As antidepressant warnings toughened, teen suicide attempts rose

Teen suicide attempts rose nearly 22 percent after the U.S. Food and Drug Administration (FDA) warned about dangers of antidepressants, a new study finds.

In 2003, the FDA mandated a "black box" warning -- the most serious type of warning in prescription drug labeling -- on popular antidepressant medications called selective serotonin reuptake inhibitors (SSRI), signaling a possible risk of suicidal thoughts among children and teens. Examples of these drugs include Celexa, Paxil, Prozac and Zoloft.

Following the warnings, antidepressant prescriptions for young people fell by more than a fifth. At the same time, suicide attempts rose, possibly because depression was being undertreated, according to background information in the study.

"We found a substantial reduction in use of antidepressants in youth, and also in adults -- who were not targeted by the warning," said lead author Christine Lu, an instructor in population medicine at the Harvard Pilgrim Health Care Institute in Boston.

Lu attributes the drop in prescriptions to the FDA's warning and resulting media coverage. "To a certain extent, the FDA's black box warning was legitimate, but the media emphasis was really on suicide without noting the potential risk of undertreatment of depression. Because of that, there has been an overreaction, and that overreaction has sent alarming messages to parents and young people," she said.

Although the initial studies showing an increased risk of suicide in teens taking antidepressants prompted the black box warnings, researchers never proved that the medications were the cause of the increased risk of suicide, only that there was a link.

Likewise, though the current research finds a strong association between the uptick in suicides and the drop in antidepressant use, Lu and her colleagues weren't able to definitively show that a decrease in antidepressant prescriptions was directly responsible for the recent increase in suicide attempts.

Antidepressant use dropped more than 20 percent after the warnings were issued in young adults. For adults -- who weren't included in the warnings -- antidepressant use went down by more than 14 percent, according to the study.

This decrease may have left many depressed young people without appropriate treatment. That in turn may have driven an increase in suicide attempts, Lu noted. The study didn't find an increase in completed suicides for any age group.

Coverage of the warning may have had unintended consequences, Lu said. Doctors may have been less willing to prescribe antidepressants and parents may have been fearful of letting their children take them, she said.

The lesson, Lu said, is that the media and the FDA should strive for the right balance so potential overreactions don't occur.

Lu noted that over time people have become less reluctant to use these drugs.

The FDA now recommends that doctors consider both the risk of prescribing an antidepressant and the risk of not prescribing the drug. Doctors should also monitor patients for suicidal thoughts.

Undertreating depression is worse than the slight increase in suicidal thoughts antidepressants may cause, Lu said. "It's also a reminder for doctors to weigh the risk of a drug with the risk of not treating or undertreating the condition," she said.

For the study, Lu and colleagues used the Mental Health Research Network to collect medical claims data from 11 U.S. health plans from 2000 to 2010. This database includes records for 1.1 million teens, 1.4 million young adults and 5 million adults.

To measure suicide attempts, the researchers used records of overdose with mind-altering drugs, such as marijuana, amphetamines, tranquilizers and Ecstasy.

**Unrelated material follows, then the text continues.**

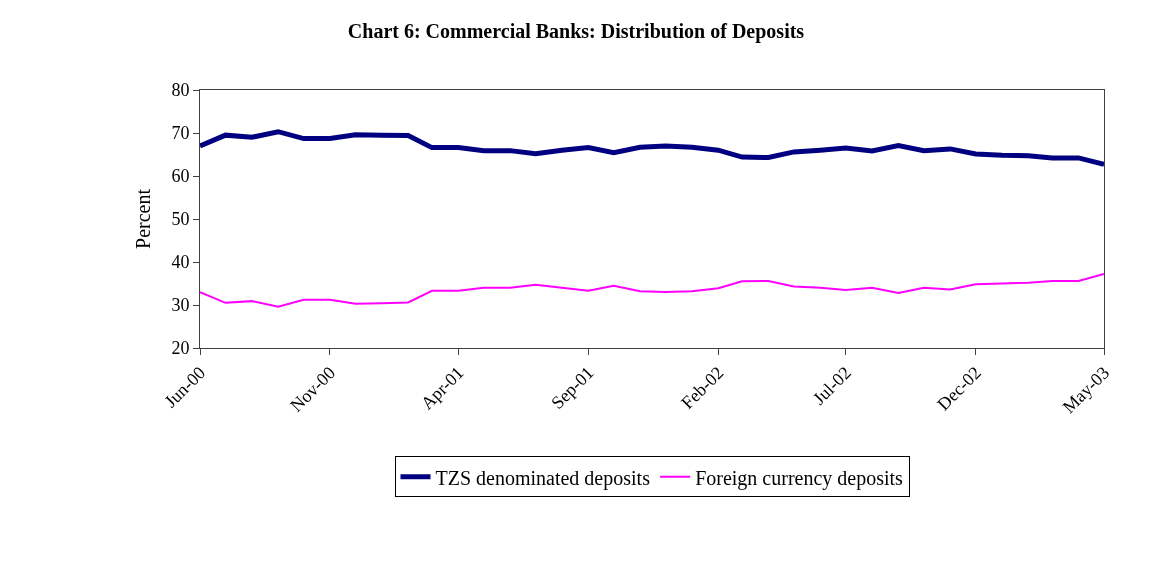  What do you see at coordinates (180, 176) in the screenshot?
I see `y-tick-label: 60` at bounding box center [180, 176].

They found that suicide attempts rose 21.7 percent among teens and 33.7 percent among young adults.

The report was published June 18 in BMJ online.

Tony Tang, an adjunct professor in the department of psychology at Northwestern University in Evanston, Ill., said, "The article addresses a possible blind spot in the thinking of the general public."

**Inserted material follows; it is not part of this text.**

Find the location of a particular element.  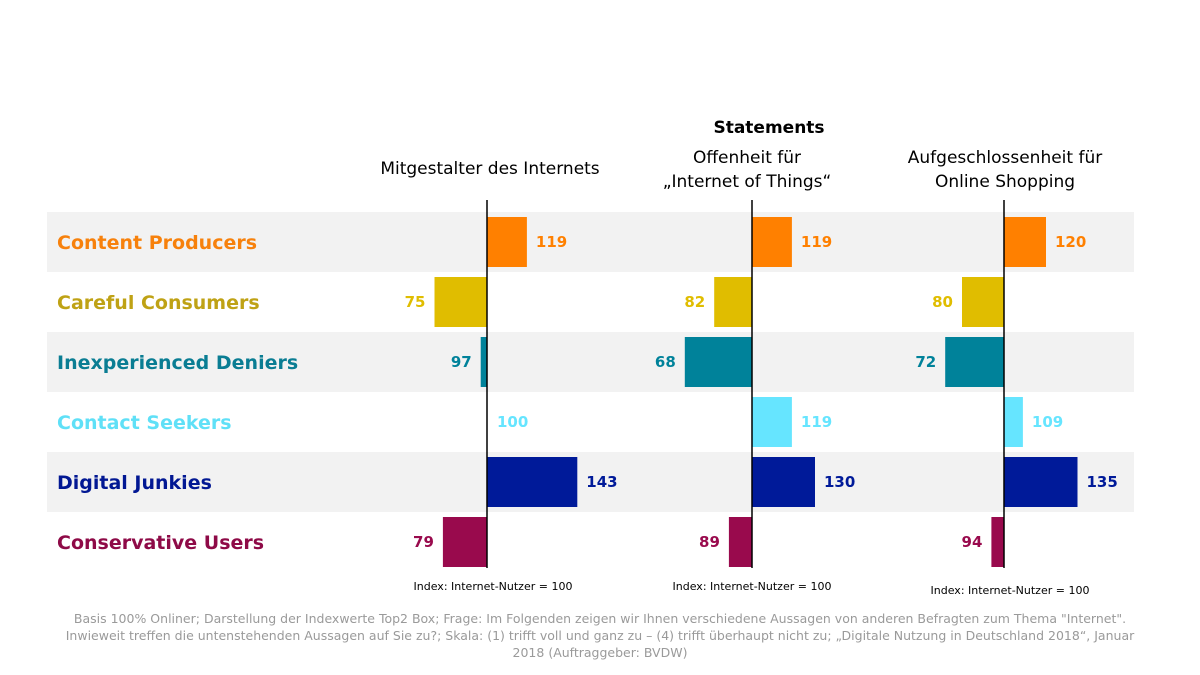

statement-header-line: Offenheit für is located at coordinates (747, 158).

Although some antidepressants might increase suicidal thoughts, they also prevent some suicides just by alleviating depression, he said.

"It is fashionable to believe the worst about everything not natural or organic. In this atmosphere, perhaps the general public has overlooked the suicide prevention benefits of antidepressants," Tang said.

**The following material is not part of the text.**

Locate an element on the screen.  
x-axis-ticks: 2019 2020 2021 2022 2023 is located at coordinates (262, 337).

Cognitive behavioral therapy has been proven effective in treating depression and superior in preventing depression relapses, he said. If people are so concerned by the FDA warnings, they should seek out other proven treatments, such as therapy, he suggested.

Simon Rego, director of psychology training at Montefiore Medical Center/Albert Einstein College of Medicine in New York City, said, "FDA advisories and boxed warnings should be represented accurately by the media, taken seriously by the public and health professionals, and then used as the starting point for an open, interactive and ongoing discussion between the clinician and patient about the relative risks and benefits of all available effective treatments along with more active monitoring of all patients at risk, regardless of which intervention is selected."